*** The input ***

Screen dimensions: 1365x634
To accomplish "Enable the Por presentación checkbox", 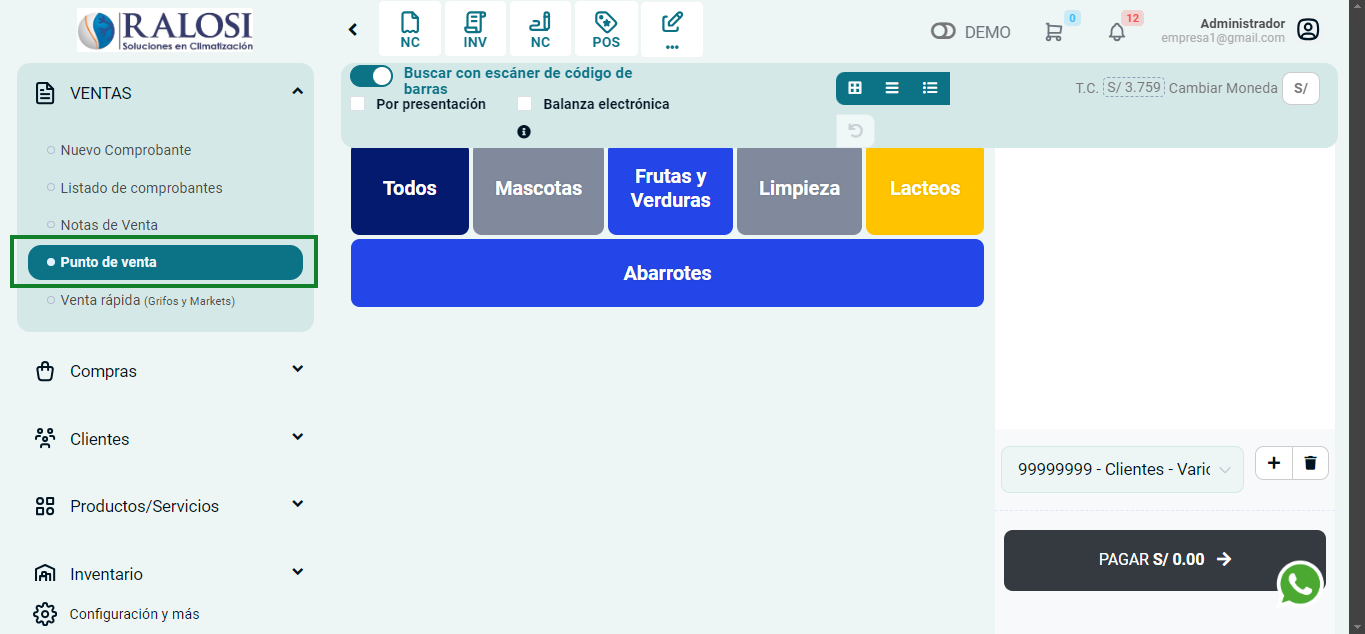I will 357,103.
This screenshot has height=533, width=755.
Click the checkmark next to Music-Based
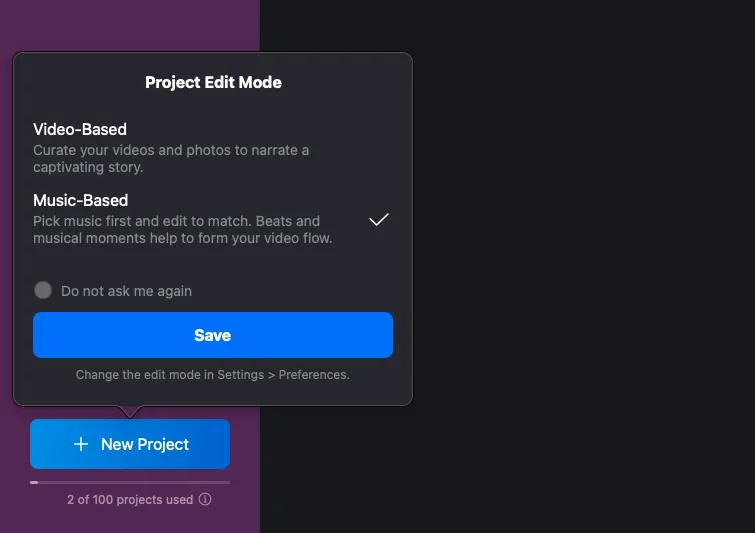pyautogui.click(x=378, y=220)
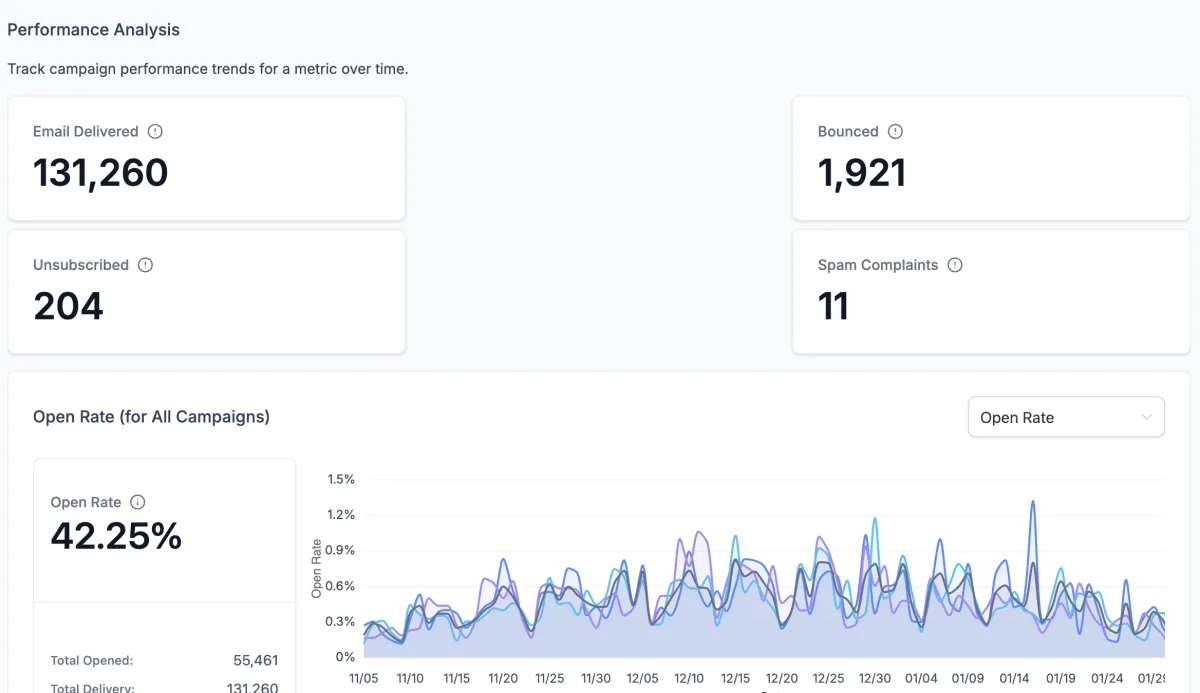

***

Assigned task:
Nothing but the lines from the line containing "This screenshot has height=533, width=755." through the end of the records belongs in the answer, written out exactly, both ends included, without pictures.

Solution:
This screenshot has height=533, width=755.
Click the checkmark next to Music-Based
pyautogui.click(x=378, y=220)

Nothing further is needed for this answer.